_WHAT THE TASK REQUIRES_: What you produce should be every line from the data that includes "email".

(Stored data)

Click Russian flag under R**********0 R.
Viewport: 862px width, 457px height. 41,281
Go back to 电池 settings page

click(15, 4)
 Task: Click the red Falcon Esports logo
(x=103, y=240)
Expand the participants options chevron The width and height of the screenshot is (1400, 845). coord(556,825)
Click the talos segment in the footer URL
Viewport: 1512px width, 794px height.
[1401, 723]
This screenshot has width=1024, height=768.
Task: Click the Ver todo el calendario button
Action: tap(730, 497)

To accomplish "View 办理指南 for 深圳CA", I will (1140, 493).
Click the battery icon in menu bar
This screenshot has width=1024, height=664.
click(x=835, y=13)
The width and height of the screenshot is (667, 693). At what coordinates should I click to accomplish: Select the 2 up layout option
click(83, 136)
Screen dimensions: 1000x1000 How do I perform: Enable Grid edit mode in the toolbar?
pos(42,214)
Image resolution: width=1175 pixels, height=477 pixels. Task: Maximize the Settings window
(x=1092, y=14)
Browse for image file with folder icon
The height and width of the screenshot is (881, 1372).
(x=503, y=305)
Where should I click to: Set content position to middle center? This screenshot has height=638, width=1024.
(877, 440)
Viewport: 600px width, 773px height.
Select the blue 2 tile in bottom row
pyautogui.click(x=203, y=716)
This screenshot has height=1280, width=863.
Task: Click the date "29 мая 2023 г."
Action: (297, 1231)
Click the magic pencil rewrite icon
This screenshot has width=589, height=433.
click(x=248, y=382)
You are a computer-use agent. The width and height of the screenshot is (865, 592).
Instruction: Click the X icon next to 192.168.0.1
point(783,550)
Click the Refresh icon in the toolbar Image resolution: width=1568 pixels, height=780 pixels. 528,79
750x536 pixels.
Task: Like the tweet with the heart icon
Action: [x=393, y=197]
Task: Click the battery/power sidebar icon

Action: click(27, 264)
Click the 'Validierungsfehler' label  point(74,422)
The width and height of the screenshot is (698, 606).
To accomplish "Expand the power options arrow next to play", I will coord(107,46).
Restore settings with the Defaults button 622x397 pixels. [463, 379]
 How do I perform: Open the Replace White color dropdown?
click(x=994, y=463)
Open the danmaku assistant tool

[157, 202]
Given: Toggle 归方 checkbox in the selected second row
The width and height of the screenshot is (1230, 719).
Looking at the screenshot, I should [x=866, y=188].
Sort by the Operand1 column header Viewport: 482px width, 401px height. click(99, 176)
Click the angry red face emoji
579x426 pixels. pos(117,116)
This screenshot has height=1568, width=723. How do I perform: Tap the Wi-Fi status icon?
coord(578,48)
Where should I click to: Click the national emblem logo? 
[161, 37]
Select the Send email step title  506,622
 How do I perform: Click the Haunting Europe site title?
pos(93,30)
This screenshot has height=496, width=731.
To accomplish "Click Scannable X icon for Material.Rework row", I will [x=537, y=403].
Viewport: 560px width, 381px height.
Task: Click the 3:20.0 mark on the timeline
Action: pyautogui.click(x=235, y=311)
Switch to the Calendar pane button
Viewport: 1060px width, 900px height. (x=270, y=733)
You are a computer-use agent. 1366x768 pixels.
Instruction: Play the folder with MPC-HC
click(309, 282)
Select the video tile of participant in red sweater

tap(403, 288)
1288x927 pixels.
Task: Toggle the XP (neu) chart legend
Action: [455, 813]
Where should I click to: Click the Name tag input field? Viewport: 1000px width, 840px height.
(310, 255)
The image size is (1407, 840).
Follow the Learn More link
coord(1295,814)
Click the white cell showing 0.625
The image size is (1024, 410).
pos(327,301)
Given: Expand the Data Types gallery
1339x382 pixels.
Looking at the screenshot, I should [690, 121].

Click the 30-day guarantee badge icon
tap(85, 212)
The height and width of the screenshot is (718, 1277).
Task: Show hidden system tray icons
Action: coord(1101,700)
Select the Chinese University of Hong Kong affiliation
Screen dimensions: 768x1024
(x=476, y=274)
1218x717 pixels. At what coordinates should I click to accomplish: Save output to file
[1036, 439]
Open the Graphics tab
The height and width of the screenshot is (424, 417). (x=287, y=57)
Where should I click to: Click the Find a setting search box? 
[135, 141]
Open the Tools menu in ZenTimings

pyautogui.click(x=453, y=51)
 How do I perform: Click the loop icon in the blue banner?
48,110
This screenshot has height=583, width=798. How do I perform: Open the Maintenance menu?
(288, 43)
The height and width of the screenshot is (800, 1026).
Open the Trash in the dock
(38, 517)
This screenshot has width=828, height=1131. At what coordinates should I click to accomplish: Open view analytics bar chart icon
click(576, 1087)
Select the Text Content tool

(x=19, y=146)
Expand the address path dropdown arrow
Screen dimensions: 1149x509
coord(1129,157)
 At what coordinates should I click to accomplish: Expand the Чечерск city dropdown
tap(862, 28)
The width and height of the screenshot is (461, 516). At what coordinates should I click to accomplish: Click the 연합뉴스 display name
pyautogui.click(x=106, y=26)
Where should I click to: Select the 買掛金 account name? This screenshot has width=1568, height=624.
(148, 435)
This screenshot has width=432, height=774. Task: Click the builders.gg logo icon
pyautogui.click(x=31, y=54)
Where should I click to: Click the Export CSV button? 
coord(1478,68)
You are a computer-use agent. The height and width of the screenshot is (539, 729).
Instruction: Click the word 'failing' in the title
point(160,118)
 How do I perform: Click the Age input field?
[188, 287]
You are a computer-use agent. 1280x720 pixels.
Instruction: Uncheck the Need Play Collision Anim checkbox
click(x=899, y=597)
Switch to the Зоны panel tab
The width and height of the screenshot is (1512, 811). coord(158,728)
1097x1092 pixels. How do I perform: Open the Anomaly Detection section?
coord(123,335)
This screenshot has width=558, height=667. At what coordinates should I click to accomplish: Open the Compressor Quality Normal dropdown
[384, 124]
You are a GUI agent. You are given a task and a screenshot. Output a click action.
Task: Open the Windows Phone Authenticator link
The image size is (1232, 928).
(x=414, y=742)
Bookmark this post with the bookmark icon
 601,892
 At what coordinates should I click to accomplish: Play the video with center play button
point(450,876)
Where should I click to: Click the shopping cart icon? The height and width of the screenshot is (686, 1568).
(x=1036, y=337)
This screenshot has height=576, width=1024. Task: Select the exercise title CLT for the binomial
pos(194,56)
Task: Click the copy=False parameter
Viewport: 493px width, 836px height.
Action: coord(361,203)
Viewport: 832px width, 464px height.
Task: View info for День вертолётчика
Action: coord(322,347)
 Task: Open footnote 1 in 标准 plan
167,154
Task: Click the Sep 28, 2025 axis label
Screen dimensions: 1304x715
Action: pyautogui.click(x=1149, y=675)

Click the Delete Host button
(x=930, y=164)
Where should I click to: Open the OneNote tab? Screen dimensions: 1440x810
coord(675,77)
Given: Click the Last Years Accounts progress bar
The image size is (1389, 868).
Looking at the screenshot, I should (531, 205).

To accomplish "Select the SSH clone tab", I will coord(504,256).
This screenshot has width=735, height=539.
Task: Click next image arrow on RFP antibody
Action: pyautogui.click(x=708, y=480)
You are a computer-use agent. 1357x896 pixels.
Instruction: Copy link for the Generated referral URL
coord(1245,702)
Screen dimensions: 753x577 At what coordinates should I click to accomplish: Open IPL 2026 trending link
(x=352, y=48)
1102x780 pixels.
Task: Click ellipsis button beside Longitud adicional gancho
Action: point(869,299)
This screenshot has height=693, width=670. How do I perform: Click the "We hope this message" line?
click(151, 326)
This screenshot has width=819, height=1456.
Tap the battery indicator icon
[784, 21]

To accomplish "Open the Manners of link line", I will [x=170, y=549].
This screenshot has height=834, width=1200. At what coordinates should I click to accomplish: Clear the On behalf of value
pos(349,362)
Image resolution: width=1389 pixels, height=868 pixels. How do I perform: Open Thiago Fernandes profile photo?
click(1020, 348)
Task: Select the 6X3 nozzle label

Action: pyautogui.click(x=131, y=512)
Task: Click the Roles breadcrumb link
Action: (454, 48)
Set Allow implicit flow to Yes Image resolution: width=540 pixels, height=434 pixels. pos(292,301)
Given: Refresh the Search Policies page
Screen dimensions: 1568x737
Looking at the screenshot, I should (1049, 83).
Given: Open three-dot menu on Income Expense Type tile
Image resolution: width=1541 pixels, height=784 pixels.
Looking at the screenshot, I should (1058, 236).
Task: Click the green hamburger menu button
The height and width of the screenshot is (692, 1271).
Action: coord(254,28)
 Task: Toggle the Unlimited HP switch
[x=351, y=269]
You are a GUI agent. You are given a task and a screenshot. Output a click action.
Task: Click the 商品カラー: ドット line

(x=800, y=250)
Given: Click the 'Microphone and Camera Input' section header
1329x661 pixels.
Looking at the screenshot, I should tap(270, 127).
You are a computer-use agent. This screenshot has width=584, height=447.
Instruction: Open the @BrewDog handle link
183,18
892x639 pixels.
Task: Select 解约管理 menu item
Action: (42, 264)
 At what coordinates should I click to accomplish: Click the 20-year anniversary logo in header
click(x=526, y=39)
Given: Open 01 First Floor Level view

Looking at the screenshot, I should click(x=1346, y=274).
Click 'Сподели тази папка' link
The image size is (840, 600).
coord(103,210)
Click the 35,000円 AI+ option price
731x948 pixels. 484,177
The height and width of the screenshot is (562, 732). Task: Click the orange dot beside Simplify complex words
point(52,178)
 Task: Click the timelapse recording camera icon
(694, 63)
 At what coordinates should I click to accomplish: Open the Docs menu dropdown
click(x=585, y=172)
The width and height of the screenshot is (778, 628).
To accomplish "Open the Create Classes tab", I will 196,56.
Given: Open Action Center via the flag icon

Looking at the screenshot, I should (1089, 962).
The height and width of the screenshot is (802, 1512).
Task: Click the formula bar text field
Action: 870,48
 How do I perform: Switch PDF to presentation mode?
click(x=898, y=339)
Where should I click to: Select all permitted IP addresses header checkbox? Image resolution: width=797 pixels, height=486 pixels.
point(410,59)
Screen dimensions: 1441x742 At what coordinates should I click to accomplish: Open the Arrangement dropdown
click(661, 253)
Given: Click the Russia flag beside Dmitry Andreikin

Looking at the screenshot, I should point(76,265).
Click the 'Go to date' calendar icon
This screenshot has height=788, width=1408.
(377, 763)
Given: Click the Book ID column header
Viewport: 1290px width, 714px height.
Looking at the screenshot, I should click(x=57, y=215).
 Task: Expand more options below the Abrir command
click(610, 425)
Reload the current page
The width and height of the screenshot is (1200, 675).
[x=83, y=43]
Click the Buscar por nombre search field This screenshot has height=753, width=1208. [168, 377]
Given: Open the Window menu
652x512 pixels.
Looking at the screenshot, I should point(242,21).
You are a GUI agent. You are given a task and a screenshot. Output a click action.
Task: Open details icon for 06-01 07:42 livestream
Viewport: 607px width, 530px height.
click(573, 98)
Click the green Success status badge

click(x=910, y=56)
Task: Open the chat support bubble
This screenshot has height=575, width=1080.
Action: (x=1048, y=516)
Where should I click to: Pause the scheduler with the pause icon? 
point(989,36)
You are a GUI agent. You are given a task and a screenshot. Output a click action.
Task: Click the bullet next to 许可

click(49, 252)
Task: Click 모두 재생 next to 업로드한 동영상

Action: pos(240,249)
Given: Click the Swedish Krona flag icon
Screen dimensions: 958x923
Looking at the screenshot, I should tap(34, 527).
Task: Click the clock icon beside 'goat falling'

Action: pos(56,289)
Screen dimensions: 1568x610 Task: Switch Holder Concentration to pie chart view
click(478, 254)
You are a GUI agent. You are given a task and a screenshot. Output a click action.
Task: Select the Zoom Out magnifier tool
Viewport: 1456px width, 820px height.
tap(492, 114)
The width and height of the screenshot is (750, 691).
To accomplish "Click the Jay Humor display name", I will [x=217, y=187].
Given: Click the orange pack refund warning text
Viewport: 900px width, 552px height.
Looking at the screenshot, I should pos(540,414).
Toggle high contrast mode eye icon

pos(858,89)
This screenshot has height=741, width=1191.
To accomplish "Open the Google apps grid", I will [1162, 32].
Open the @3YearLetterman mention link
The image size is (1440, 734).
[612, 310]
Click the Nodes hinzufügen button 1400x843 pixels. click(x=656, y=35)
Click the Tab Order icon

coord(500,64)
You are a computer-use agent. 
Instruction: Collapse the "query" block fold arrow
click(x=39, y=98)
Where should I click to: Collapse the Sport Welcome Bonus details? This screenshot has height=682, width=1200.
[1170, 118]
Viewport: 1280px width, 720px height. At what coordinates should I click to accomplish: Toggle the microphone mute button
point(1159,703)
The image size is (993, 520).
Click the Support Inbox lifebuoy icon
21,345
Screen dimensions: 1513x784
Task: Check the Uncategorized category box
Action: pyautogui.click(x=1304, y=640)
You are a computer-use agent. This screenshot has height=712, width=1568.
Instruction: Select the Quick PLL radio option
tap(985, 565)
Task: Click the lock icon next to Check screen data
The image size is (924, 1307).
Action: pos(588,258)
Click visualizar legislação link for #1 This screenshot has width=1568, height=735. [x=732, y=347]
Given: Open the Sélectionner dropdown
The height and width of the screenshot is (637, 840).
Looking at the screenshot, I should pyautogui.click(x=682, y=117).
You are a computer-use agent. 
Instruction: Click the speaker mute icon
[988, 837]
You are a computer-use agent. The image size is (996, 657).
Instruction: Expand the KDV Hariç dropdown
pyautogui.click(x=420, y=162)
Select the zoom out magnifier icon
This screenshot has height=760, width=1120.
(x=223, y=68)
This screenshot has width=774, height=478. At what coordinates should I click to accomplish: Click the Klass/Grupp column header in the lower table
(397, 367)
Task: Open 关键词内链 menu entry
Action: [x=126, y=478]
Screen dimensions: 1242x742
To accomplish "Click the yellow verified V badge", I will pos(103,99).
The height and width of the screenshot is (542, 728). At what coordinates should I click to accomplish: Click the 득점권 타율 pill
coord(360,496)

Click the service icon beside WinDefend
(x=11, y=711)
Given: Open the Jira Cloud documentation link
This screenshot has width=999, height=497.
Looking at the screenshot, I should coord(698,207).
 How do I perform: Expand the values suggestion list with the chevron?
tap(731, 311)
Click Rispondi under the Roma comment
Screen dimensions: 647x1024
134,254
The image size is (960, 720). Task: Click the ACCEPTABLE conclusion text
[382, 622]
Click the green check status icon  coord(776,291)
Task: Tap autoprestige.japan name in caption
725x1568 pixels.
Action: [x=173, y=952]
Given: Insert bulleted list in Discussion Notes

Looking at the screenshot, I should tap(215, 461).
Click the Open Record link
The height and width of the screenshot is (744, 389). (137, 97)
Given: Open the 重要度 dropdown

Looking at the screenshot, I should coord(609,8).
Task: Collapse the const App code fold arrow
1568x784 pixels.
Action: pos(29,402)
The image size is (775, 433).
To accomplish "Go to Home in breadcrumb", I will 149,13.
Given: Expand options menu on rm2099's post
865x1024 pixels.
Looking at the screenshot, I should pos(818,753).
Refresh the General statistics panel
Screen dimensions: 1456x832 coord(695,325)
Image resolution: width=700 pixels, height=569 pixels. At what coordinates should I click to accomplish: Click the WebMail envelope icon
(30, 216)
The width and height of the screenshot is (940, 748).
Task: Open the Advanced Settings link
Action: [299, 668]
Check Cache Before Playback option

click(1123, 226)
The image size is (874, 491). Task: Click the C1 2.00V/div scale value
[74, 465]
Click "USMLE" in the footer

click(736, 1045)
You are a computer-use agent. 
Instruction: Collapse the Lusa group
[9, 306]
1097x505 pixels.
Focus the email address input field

_EXERCISE OUTPUT_:
Select the Send email step title  506,622
Focus the email address input field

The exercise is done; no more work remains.